Realtime Monitoring

The dense Swiss seismic network provides realtime information on ground shaking across Switzerland. The realtime monitoring group operate the automatic software that finds and characterises earthquakes within 10’s of seconds after they occur, and provides alerts to relevant authorities and the public. Other seismological tools we provide include ShakeMaps that show how ground shaking was produced across the country. The group also actively researches earthquake early warning tools.

Figure: Waveform of the earthquake in Zug, 2012
Realtime Monitoring

Measuring Earthquakes - The SED Seismic Network

The Swiss Seismological Service (SED) operates a dense national seismic network with about 200 sensors spread across the entire country. Sensitive stations are located in isolated regions in order to measure very small earthquakes far below the threshold of human perception, and strong motion sensors are located in many of the towns and cities so as to understand the hazard in the areas at highest risk, and to measure damaging motions if they occur.

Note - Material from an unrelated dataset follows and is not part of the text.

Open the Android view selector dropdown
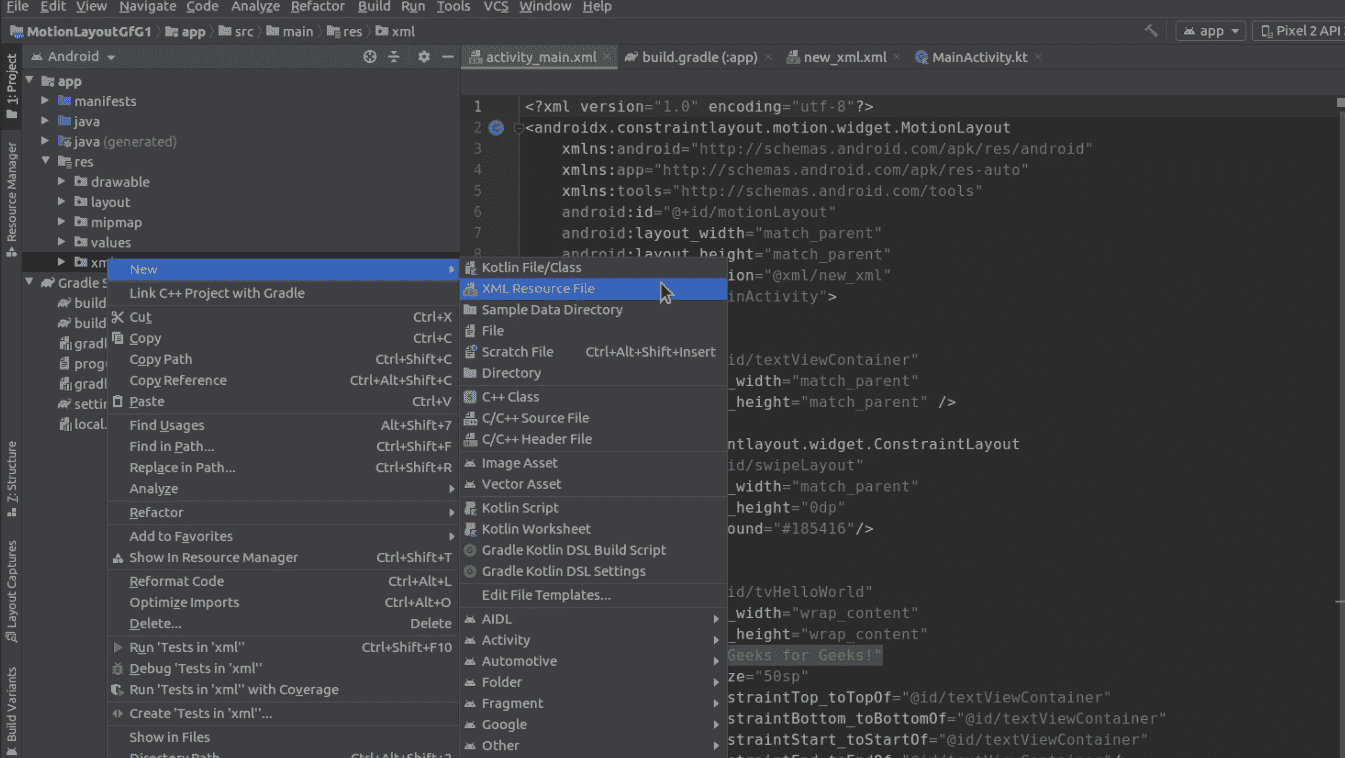1345x758 pixels. click(x=72, y=56)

Finding Earthquakes - Data Processing

Waveform data from these stations arrives continuously at our processing hub at ETH Zurich within 1 to 2 seconds of being recorded. The realtime monitoring group maintain the operational software that automatically detects, locates and characterises any earthquakes that occur in and around Switzerland, and will also distribute alerts to the public and authorities if these events are large enough. Typically an alert is sent out within 1 to 2 minutes after occurrence.

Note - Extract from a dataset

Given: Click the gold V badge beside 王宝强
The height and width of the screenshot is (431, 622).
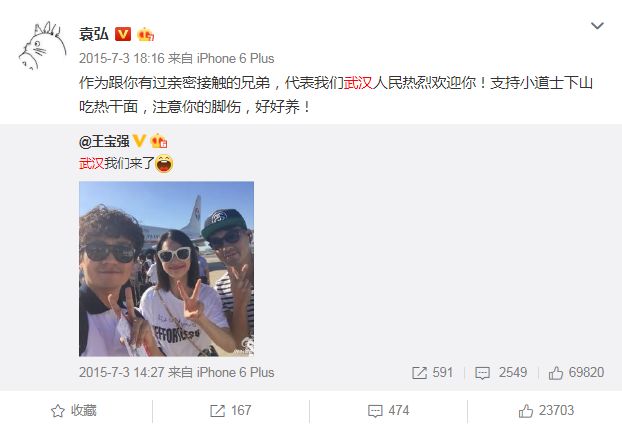Looking at the screenshot, I should point(139,140).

Improving our understanding of earthquakes and their effects

The realtime seismology group also provides a number of products to help seismologists understand an event. A moment tensor is produced from a broadband waveform inversion that provides an independent magnitude estimate as well as describes the style of earthquake faulting. Automatically generated ShakeMaps use the observed ground motions at each seismic station to estimate the intensity of ground motion experienced across the country. In the case of a major event or swarm, temporary stations are often deployed to monitor the aftershock sequence, which can improve our understanding of the seismotectonics and observed patterns of ground shaking.

Research in realtime seismology

Once an earthquake begins, the initial energy reaches the closest stations first. Even though Switzerland is small, it can take up to a couple of minutes for energy from a large earthquake to pass across the network. Of course the best characterisation of the earthquake is made once all information is available, but since there is a need to be situationally aware fast, we try to provide reliable information as soon as possible. Our group focuses on trying to provide reliable earthquake information as fast as possible. We explore techniques for detection, location, magnitude and finite fault estimation that can use only the first arriving energy from the stations closest to the earthquake. Coupled with the modern seismic network we operate, in the rare case of large earthquakes, these tools have the potential to provide alerts to regions that will experience strong shaking before it actually occurs – Earthquake Early Warning. Our goal is to provide a continuum of continually more precise information about the earthquake as information arrives.